The Francis and Boys articles disclose nothing more than laboratory experiments demonstrating that an electrostatic field could form threads or fibers from molten wax or other viscous material. Zeleny disclosed laboratory demonstrations of the fact that an electrostatic field is capable of exerting atomizing action from liquid surfaces. These references disclose action due to electrostatic forces. They neither disclose nor suggest the combination of steps or elements which endows defendant's method and apparatus patents with novelty and which adds to the source of useful knowledge. The Littlefield patents, at most, disclose electrostatic atomization, and like the Darrah reference which, in addition, shows projection of the atomized liquid by electrostatic force, they contain no suggestion of a spray-receiving object to attract the particles. Nor was defendant's electrostatic detearing process described in the cited Gravley patent suggestive of either a method or a device to apply a coating. Gravley discloses the use of electrostatic force to remove an excess of coating. In that process an article coated, as by dipping, with an excess of liquid coating material is partially drained and then brought into association with an electrostatically charged grid. The "tears" of excess liquid at the bottom of the article are attracted to the grid by electrostatic force and leave the article. The Heis patent deals with a method and apparatus wherein gaseous substances are passed through an electrostatic field to promote chemical reaction. It suggests nothing useful in the field of the patents here challenged. That plaintiff's accused device uses an atomizing head similar to the conductive disks disclosed by Heis does not have the effect, as plaintiff seems to urge, of suggesting defendant's novel adaptation of electrostatic atomization, dispersion and deposition to the field of spray-coating or spray-painting. None of the prior art teaches nor suggests the combined atomization, dispersion and deposition of coating material through utilization of electrostatic force.

Defendant's patents are combinations of old elements in a novel manner productive of new and useful results. The District Court was not in error in finding the defendant's method and apparatus patents impregnable as against the cited references to prior art, nor in finding they constituted a broad and basic invention. The evidence substantially supports the District Court's factual findings and it applied the correct criteria of invention. Leeds & Catlin Co. v. Victor Talking Machine Co., 213 U.S. 325, 332, 29 S.Ct. 503, 53 L.Ed. 816; Lewyt Corp. v. Health-Mor, Inc., 7 Cir., 181 F.2d 855, certiorari denied 340 U.S. 823, 71 S.Ct. 57, 95 L.Ed. 605; Great Atlantic & Pacific Tea Co. v. Supermarket Equipment Corp., 340 U.S. 147, 152, 71 S.Ct. 127, 95 L.Ed. 162.

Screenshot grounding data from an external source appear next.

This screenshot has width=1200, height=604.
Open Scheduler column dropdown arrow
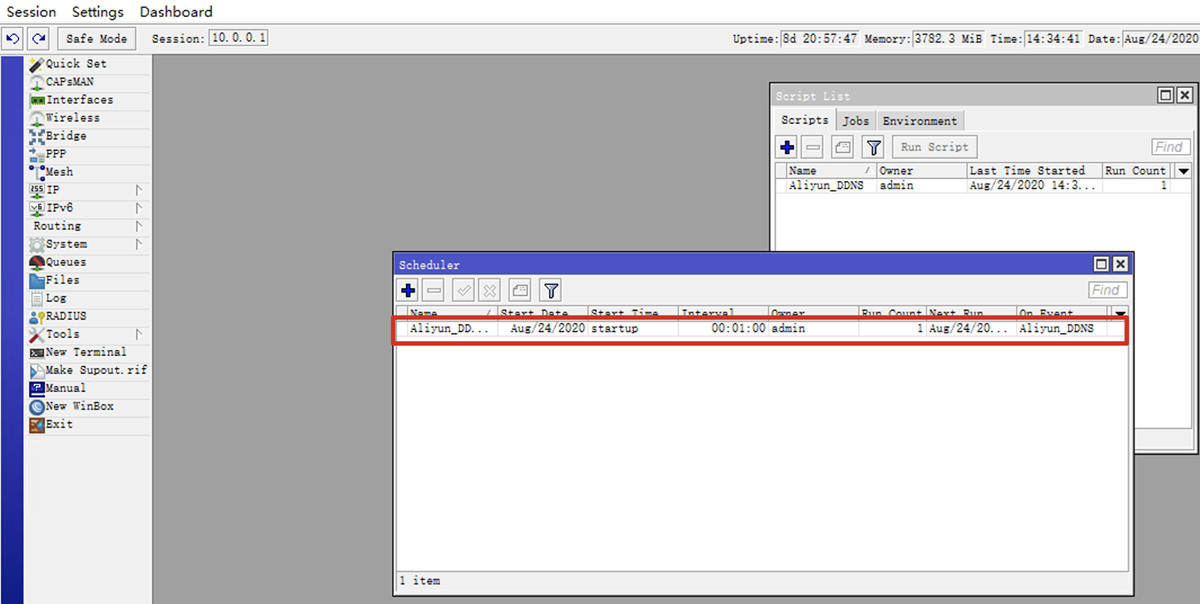(1119, 314)
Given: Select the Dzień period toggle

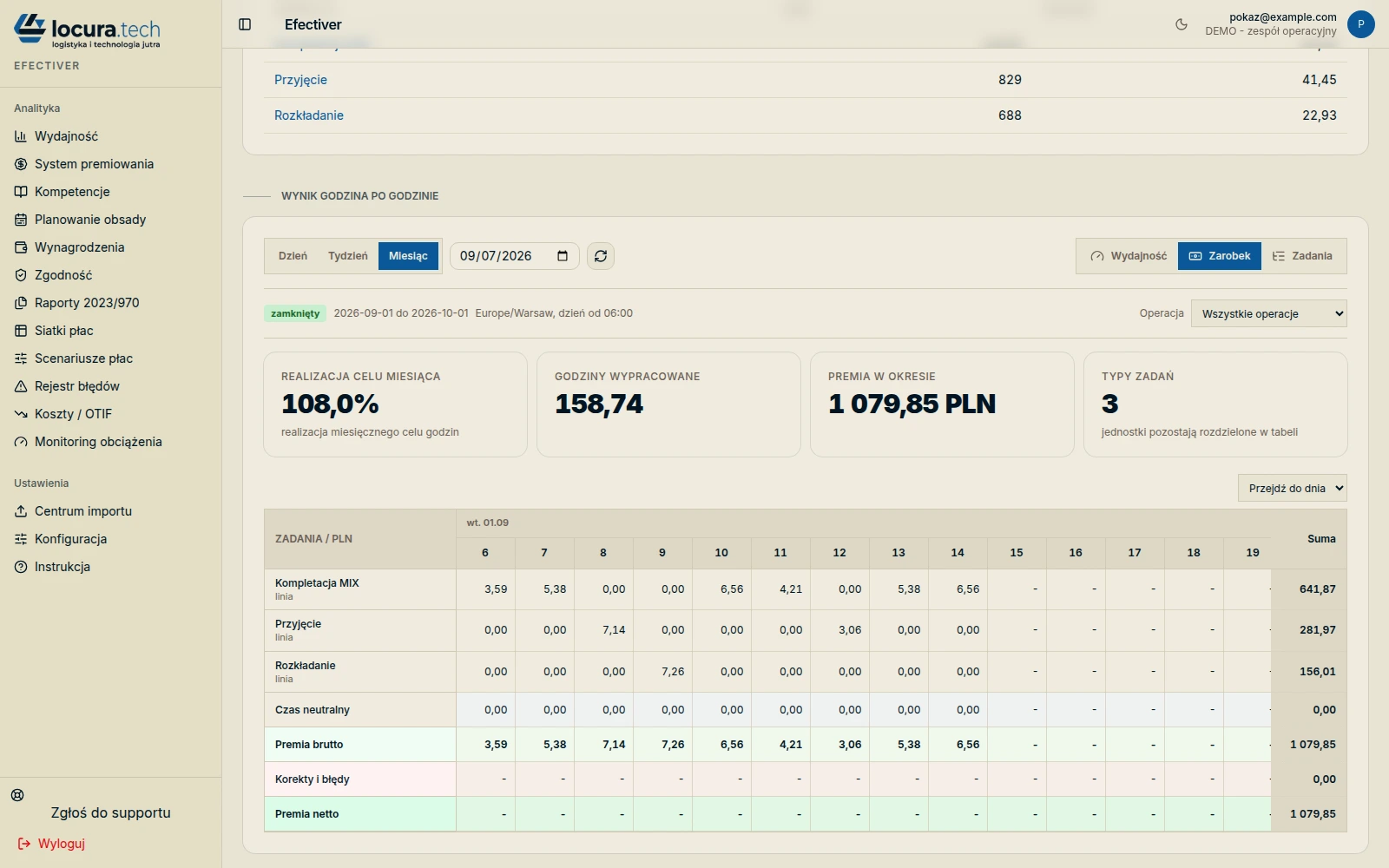Looking at the screenshot, I should (293, 256).
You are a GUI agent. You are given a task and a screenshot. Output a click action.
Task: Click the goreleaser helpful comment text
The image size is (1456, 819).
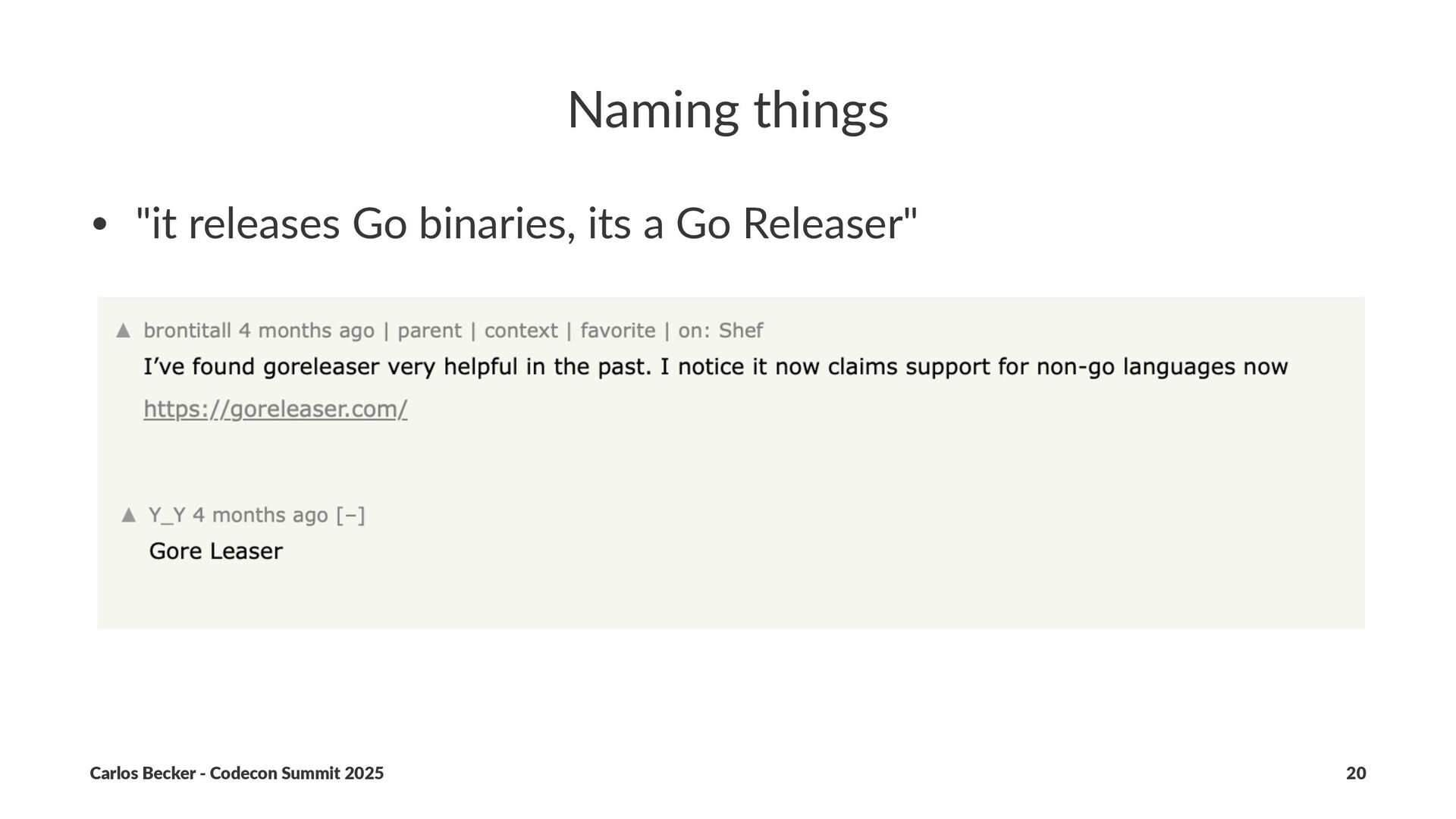[716, 368]
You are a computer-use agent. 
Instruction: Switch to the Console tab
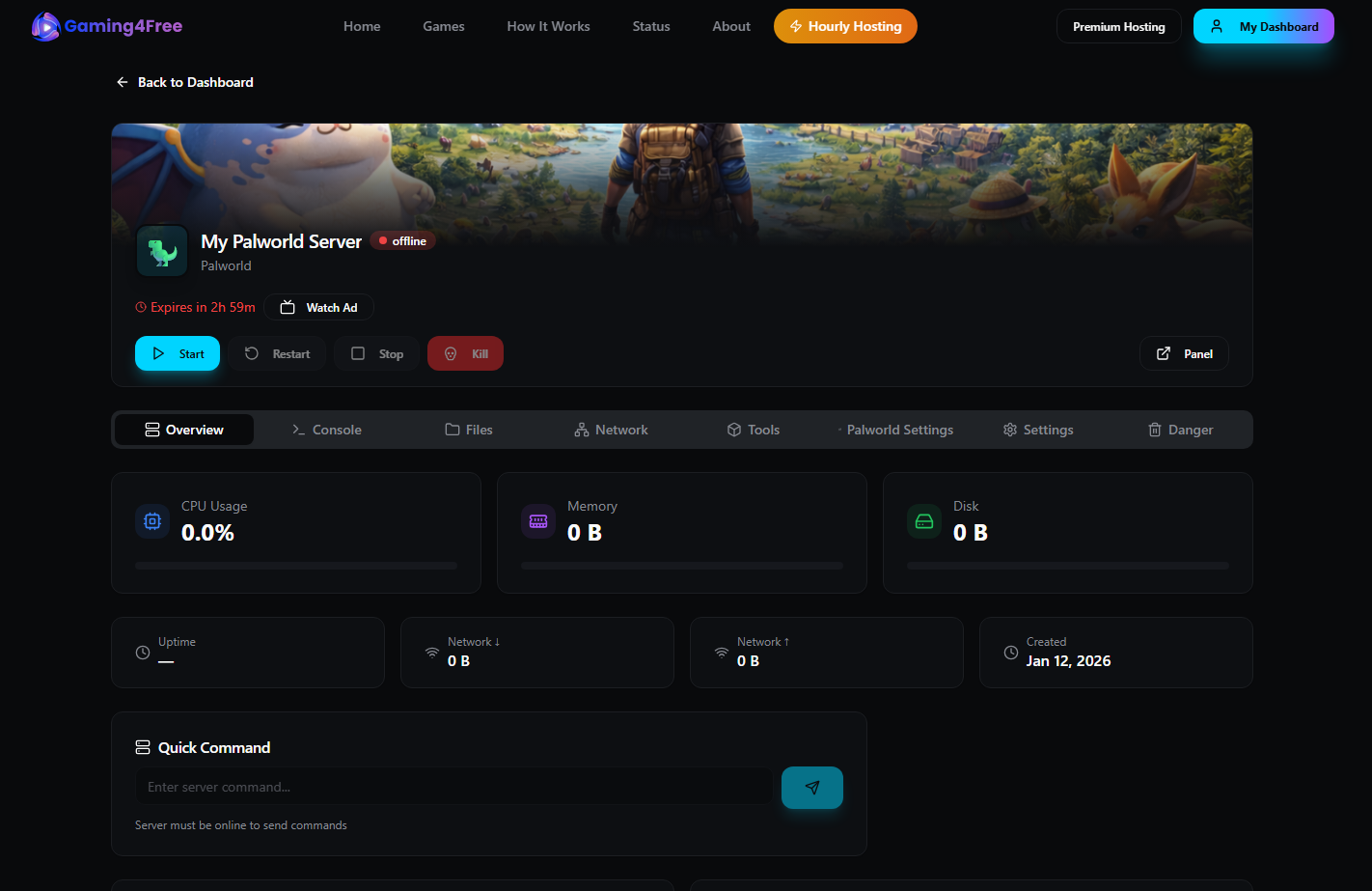point(327,431)
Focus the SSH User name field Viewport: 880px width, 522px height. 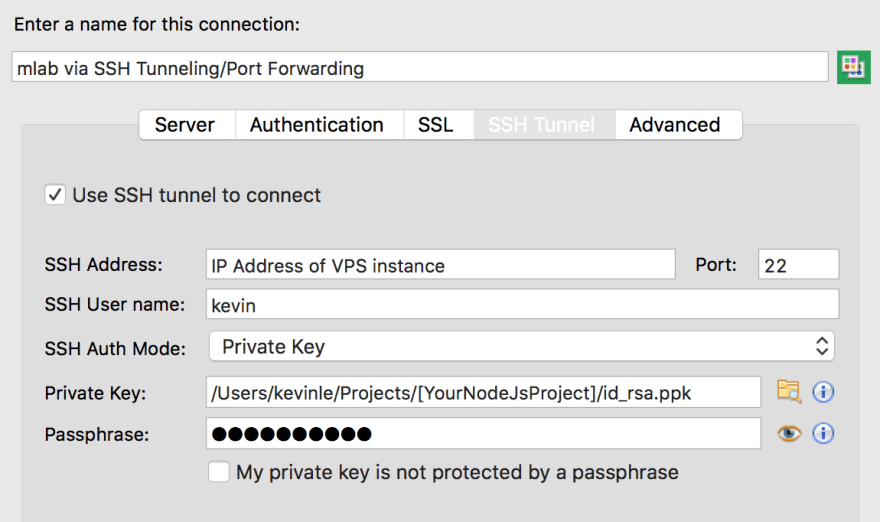[522, 304]
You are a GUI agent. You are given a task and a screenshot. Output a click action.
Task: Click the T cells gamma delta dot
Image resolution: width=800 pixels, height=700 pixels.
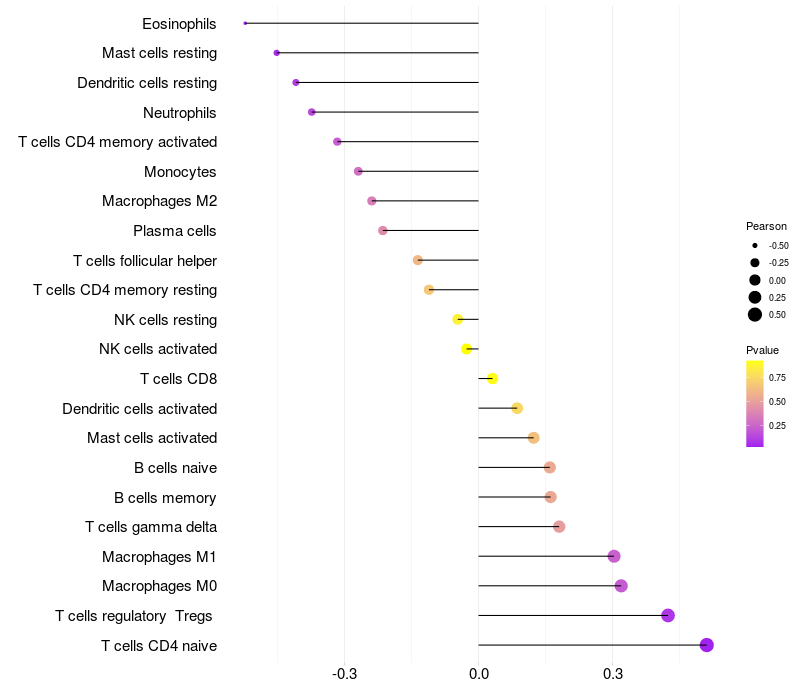tap(559, 527)
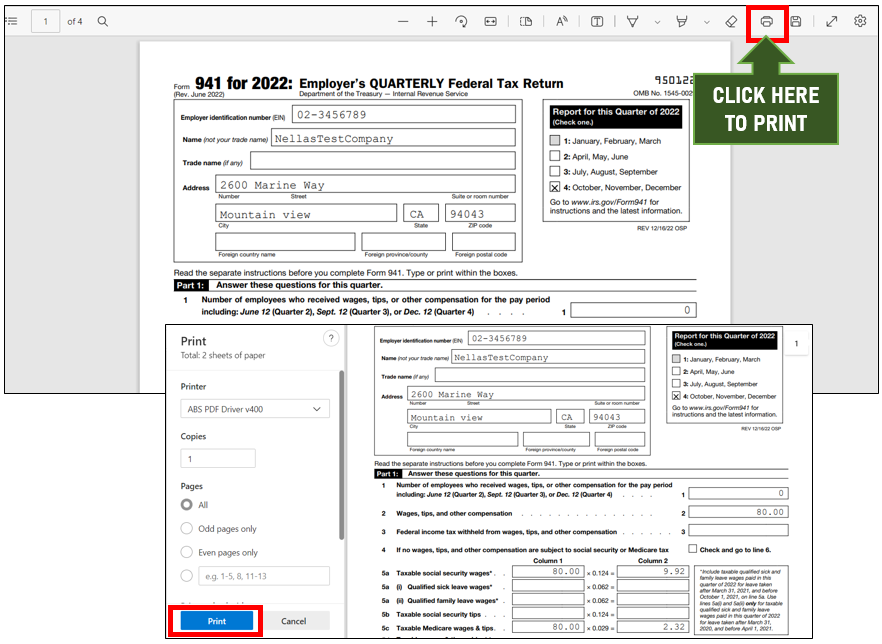Select the 'All' pages radio button

coord(187,505)
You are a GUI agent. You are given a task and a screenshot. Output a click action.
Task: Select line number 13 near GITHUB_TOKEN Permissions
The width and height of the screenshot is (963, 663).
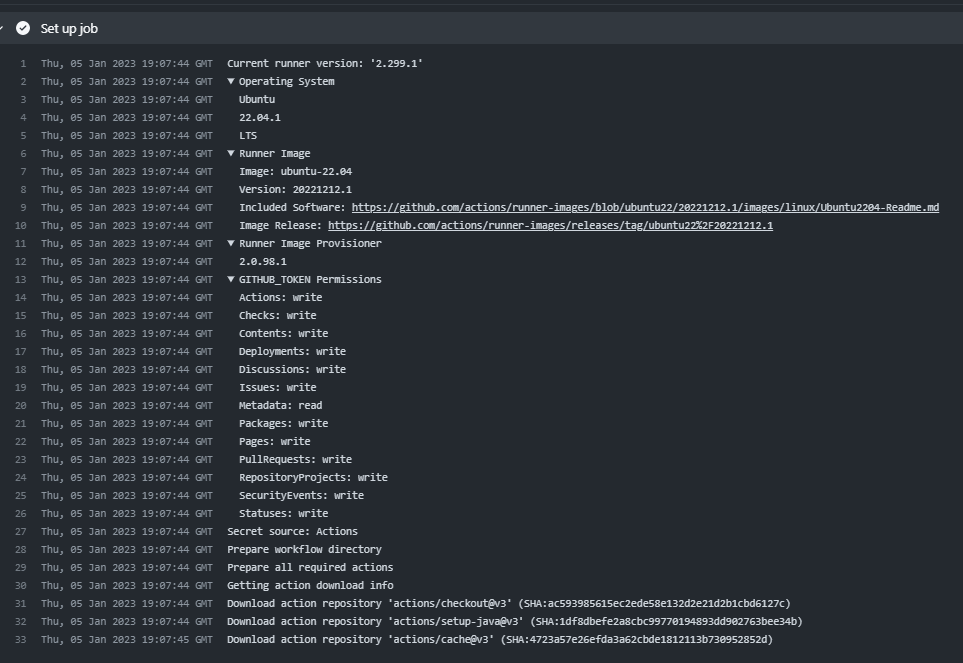coord(18,279)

The District Court's finding of commercial success was not "clearly erroneous". It was well supported by the evidence. Such a finding is not of itself determinative of the issue of invention. It cannot lend validity to a patent where invention is plainly lacking. Goldman v. Bobins, 7 Cir., 245 F.2d 840, 844; Great Atlantic & Pacific Tea Co. v. Supermarket Equipment Corp., 340 U.S. 147, 153, 71 S.Ct. 127, 95 L.Ed. 162. But, although...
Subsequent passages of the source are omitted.